# (Another) bike fit question



## NickTB (4 Jul 2020)

Hi all.

I have a question regarding my bike and the fit. I bought a used Cannondale CAADX about 6 weeks ago, and with one thing and another I’ve only last week started putting decent miles on it. I’m finding when out I’m fine and the bike feels really comfortable up to the 12-15 mile mark. After that I’m getting shoulder, elbow, lower back and hamstring pain but only on the left side of my body. The right feels fine. I’ve bought new shoes and Im not 100% sure the cleats are correct as I’ve also noticed I’m scrunching my toes on my left foot when pedalling. Anything obvious I could be missing?

Thanks in advance
Nick


----------



## bikingdad90 (4 Jul 2020)

Saddle tilted down slightly so your putting your weight on your hands instead of bottom?


----------



## Sharky (4 Jul 2020)

Do you still have your old bike/shoes?
Do a few rides on the old ones and see if the aches & pains get better.
Then new shoes on old bike etc

Care fully measure the relative contact points on both bikes.

Good luck


----------



## Slick (4 Jul 2020)

NickTB said:


> Hi all.
> 
> I have a question regarding my bike and the fit. I bought a used Cannondale CAADX about 6 weeks ago, and with one thing and another I’ve only last week started putting decent miles on it. I’m finding when out I’m fine and the bike feels really comfortable up to the 12-15 mile mark. After that I’m getting shoulder, elbow, lower back and hamstring pain but only on the left side of my body. The right feels fine. I’ve bought new shoes and Im not 100% sure the cleats are correct as I’ve also noticed I’m scrunching my toes on my left foot when pedalling. Anything obvious I could be missing?
> 
> ...


The shoes could be an issue as I've now found I need insoles for my shoes and cleat position is really important to me as my feet turn in slightly when hanging free and it takes a bit of messing around to match that on the cleats.


----------



## NickTB (4 Jul 2020)

Just looked at the cleats and they're really worn down.
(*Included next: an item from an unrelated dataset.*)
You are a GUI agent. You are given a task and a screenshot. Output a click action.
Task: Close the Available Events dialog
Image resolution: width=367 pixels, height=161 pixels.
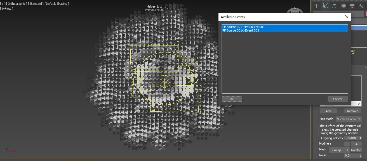(x=347, y=17)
Ordered some more and will attempt a new fit when they arrive tonight


----------



## vickster (4 Jul 2020)

Also get into the habit of stretching back, hamstrings, calves, hip flexors, neck shoulders daily if possible 👍


----------



## T.M.H.N.E.T (4 Jul 2020)

Side on pics of you on bike please. One with the pedal at 3pm and one with the pedal at 6pm, hands on hoods.

Toes clawing inside shoes is usually down to the foot sliding around in the shoe and/or cleat position too far forward. Do this frequently enough you will actually see the wear on the insoles as your toes constantly try to grab and stabilise the whole foot.


----------